A negative aspect of this is that it kinda screws up my accounting in terms of books sold.  I dealt with it buy creating a simple formula - pages read divided by total pages - to give me an idea of 'whole book'.

Having said all that, though, I'm probably going to discontinue Accidental Death from the KU program in August.  My decision was made long before the news of this change.  I want to open the distribution up to a wider audience.  True, I haven't really seen much from my expanded channels of Dying Embers through Draft2Digital yet, but I think people still need time to find me at B&N and Apple and Kobo.  Additionally, I plan on launching Wish in One Hand across the board and see how that goes.  If sales are strong, I'll stay out of KU. On the other hand, if I think I'm losing KU readers that aren't being replaced by other readers, then I'll come back.  Simple as that.  The idea is to get as many people to buy and read my books as possible.

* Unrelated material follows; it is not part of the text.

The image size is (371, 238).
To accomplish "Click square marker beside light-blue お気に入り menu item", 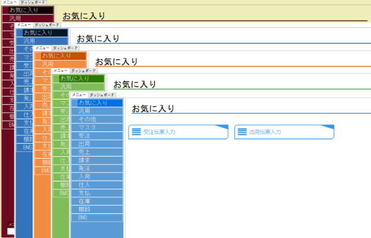I will click(75, 103).
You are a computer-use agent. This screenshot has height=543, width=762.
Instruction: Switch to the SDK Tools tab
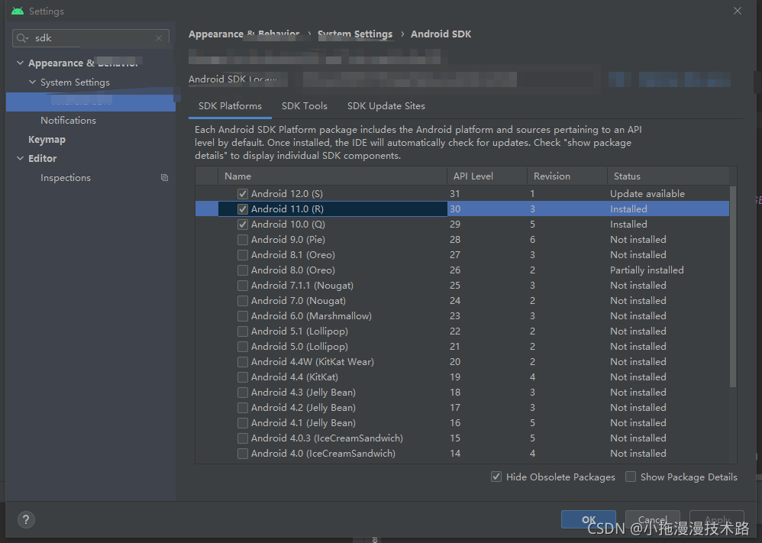(x=304, y=105)
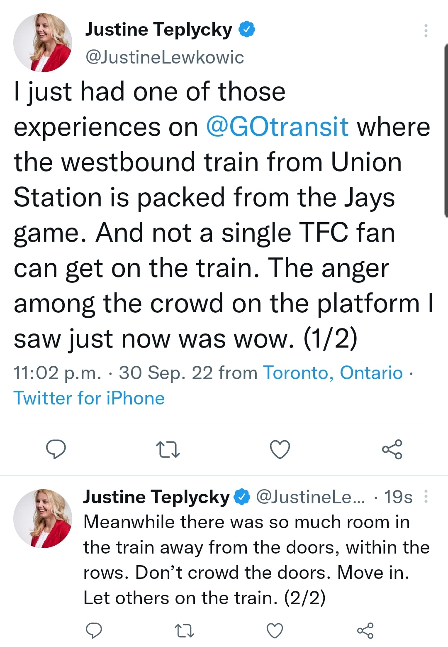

Still, if this change ends up really increasing my sales dollars, then I might just have to think about staying in the KU.  Time will tell.

Are you a Kindle Unlimited subscriber?  Do you subscribe to another service - like Scribd or Oyster?  How's that working out for you? If you're an author, what are your thoughts on the process?  (And no negative stuff or Amazon bashing, please.  No one needs that kind of negativity - especially not right before a holiday weekend.)

Wednesday, July 1, 2015

Advertising to The Non-Kindle World

I don't know if all y'all realize that Dying Embers is now available pretty much everywhere* books are sold online.  Using Draft2Digital, the electronic version has been uploaded to all the big, non-Amazon names, as well as a few I've never heard of:

Barnes & Noble

Page Foundry (Inktera)

Which is all well and good.  I like everyone to be able to snag a copy of my book if they so choose.

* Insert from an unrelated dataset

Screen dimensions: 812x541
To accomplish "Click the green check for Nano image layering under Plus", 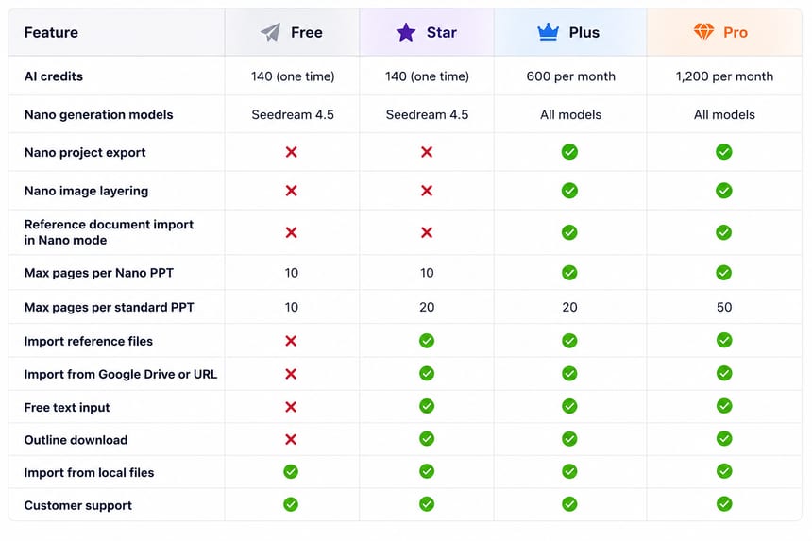I will click(x=569, y=191).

The problem, of course, is letting everyone know they can now get Dying Embers through whatever outlet they choose to use.  I mean, I can put it here and on FB, and tweet about it.  But that only reaches those people who already know about me. :waves:

So, I went searching for ways to advertise to those other markets.  When I go looking for ways to advertise to Kindle users, Google is chock-full of places.  The others?  Not so much. 

Oh, I can get some non-Amazon advertising piggybacked on those sites geared for Kindle people.  Some of them allow for links to other vendors.  But since the site is focused on Kindle readers, not a lot of others head over there to look for books.  The plethora of book sites for other devices just isn't there.

Amazon holds about 60% of the ebook market (depending on where you're getting your numbers) and it's not hard to see why based on this search I've been doing.  There's just more ways for people to find your books when you're published through Kindle.  Which is kind of sad.  Of course, Amazon also makes it way easier to actually publish a book, make your book visible, get you sales data...  But that's a post for another day.  Perhaps if B&N tried some of the things that make Amazon so popular, they'd have a bigger marketshare and more books would be published through them.  :shrug:

So, anyway, I'm still looking.  If I find anything, I'll let y'all know.

Now it's your turn.  Do you have some other device besides Kindle that you read books on?  How do you find new books?  And if you're a Kindle user, what's your go-to place to find new books?

*I recently chose to delist the book from Scribd. Not really keen on some of the things I've heard about them. I hadn't gained any sales from them anyway, so no measurable loss on my part. If you're a Scribd subscriber, I apologize for any inconvenience.